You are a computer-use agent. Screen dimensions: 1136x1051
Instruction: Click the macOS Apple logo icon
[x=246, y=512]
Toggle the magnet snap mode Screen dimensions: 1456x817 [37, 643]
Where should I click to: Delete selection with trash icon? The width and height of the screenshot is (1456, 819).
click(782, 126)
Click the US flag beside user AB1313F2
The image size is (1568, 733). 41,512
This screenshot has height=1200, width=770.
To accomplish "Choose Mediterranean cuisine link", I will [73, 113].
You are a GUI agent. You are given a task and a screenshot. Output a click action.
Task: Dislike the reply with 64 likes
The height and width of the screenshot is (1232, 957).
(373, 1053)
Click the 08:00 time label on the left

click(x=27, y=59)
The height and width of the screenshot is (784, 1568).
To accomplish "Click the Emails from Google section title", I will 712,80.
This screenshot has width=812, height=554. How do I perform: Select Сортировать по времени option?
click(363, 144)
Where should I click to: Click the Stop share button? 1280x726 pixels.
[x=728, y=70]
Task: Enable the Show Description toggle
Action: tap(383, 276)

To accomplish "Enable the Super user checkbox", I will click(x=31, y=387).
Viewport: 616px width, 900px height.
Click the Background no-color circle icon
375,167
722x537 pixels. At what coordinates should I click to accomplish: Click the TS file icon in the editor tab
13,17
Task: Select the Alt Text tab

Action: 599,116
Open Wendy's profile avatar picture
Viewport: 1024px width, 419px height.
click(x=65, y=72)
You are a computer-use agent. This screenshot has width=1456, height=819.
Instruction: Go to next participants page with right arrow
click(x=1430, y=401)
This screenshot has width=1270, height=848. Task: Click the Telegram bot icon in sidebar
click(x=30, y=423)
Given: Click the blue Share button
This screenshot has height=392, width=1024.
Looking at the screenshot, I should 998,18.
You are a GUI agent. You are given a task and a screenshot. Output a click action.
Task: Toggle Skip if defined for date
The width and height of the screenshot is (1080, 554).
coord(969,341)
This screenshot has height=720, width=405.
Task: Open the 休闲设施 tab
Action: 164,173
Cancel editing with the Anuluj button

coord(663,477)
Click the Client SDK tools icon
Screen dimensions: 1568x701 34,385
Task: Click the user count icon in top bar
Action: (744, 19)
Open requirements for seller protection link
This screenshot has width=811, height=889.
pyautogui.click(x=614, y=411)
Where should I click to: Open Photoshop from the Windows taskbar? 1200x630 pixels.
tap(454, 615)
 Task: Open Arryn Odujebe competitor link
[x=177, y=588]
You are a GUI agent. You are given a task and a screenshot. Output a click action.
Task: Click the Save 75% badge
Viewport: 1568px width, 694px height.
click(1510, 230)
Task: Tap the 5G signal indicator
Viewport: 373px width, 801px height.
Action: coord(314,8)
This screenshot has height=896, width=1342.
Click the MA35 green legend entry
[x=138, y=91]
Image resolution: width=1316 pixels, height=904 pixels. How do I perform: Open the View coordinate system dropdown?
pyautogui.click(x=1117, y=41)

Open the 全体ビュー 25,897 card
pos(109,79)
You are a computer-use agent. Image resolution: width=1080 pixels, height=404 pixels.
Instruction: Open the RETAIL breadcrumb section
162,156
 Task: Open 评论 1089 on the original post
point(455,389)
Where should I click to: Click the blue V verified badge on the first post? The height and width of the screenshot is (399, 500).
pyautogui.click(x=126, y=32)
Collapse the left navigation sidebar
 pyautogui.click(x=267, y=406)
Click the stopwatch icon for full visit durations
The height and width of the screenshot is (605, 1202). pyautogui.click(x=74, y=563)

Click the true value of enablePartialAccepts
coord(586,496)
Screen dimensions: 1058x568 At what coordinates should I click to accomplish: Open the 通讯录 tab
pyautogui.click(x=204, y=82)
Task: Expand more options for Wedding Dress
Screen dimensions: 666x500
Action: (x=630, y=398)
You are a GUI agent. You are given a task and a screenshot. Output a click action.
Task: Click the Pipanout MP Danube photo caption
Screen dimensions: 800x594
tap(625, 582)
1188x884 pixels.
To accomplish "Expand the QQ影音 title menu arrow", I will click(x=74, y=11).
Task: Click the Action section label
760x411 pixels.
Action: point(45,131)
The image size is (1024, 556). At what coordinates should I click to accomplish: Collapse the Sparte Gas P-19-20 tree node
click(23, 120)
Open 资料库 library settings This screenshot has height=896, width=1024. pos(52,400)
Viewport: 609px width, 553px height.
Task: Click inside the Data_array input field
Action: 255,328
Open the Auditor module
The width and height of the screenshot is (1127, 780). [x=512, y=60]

_ _ _ _

• _Task statement_
What lines in the data hold the word "Expand"? Return them.

• _Answer to the exercise_
Task: Expand more options for Wedding Dress
To accomplish "Expand the QQ影音 title menu arrow", I will click(x=74, y=11).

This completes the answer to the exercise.